# [Exercise requirements]
Show every line of the entries below that contains the word "using", matching its case exactly.

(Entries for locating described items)

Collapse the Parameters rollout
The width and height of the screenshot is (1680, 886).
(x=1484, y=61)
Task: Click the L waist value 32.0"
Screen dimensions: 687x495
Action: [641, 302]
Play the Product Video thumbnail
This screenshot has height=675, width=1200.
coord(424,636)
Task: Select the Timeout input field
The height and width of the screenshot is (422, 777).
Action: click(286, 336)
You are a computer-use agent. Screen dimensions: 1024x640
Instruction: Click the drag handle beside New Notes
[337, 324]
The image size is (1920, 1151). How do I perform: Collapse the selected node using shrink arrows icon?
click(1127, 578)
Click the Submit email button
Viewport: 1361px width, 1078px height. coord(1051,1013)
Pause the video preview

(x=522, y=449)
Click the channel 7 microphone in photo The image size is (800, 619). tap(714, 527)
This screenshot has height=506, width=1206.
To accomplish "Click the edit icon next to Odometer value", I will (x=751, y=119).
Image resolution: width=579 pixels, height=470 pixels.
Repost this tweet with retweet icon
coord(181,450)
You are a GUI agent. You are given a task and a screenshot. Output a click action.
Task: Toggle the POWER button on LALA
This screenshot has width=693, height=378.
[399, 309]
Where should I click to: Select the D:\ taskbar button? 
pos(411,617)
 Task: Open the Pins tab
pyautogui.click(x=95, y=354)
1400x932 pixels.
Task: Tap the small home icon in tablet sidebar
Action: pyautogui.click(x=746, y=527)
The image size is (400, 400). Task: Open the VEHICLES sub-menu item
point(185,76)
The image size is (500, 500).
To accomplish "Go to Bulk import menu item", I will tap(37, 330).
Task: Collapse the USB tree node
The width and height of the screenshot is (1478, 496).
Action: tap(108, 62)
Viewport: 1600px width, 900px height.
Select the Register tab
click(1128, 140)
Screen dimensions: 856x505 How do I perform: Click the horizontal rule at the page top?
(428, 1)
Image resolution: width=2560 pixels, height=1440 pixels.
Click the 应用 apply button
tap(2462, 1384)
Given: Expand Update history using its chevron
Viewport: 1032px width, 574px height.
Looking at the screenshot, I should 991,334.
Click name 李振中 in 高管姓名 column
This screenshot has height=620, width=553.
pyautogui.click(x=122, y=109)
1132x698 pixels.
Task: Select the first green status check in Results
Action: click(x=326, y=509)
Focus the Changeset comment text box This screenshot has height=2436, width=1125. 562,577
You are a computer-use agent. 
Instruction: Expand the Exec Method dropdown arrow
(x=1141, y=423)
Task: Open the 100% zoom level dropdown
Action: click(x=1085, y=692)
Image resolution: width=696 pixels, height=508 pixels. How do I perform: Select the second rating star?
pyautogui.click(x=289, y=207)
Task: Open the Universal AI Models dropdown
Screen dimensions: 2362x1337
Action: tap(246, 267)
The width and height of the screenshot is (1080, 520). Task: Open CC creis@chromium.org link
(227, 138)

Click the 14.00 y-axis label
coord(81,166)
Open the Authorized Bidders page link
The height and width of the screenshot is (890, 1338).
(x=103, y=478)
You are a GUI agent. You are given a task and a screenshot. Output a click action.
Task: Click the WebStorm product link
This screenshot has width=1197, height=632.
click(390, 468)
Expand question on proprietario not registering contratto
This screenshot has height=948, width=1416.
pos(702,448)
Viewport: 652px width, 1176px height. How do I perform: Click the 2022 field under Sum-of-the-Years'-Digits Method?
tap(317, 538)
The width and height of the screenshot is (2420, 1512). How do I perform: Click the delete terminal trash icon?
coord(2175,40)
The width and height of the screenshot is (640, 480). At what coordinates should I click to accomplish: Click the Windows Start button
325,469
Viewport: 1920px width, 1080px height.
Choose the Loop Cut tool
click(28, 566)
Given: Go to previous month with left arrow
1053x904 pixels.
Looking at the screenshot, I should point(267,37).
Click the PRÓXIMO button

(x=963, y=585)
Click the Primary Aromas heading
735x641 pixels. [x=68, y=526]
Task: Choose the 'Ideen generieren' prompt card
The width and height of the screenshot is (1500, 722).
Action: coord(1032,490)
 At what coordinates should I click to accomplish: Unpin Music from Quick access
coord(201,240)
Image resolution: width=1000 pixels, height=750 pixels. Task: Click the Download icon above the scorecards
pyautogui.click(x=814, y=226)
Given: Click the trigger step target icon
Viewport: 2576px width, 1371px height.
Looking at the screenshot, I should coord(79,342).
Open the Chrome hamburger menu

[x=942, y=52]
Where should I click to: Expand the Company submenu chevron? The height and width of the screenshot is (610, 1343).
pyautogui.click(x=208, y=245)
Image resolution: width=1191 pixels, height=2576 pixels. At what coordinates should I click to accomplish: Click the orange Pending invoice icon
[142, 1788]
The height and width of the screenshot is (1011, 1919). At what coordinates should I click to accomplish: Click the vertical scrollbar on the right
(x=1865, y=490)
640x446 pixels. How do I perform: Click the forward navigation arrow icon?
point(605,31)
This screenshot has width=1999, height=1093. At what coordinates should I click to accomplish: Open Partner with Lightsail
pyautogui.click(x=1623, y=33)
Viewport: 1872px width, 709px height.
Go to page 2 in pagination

# [Final result]
The image size is (1920, 1151). How do I perform: Collapse the selected node using shrink arrows icon?
Given: Expand Update history using its chevron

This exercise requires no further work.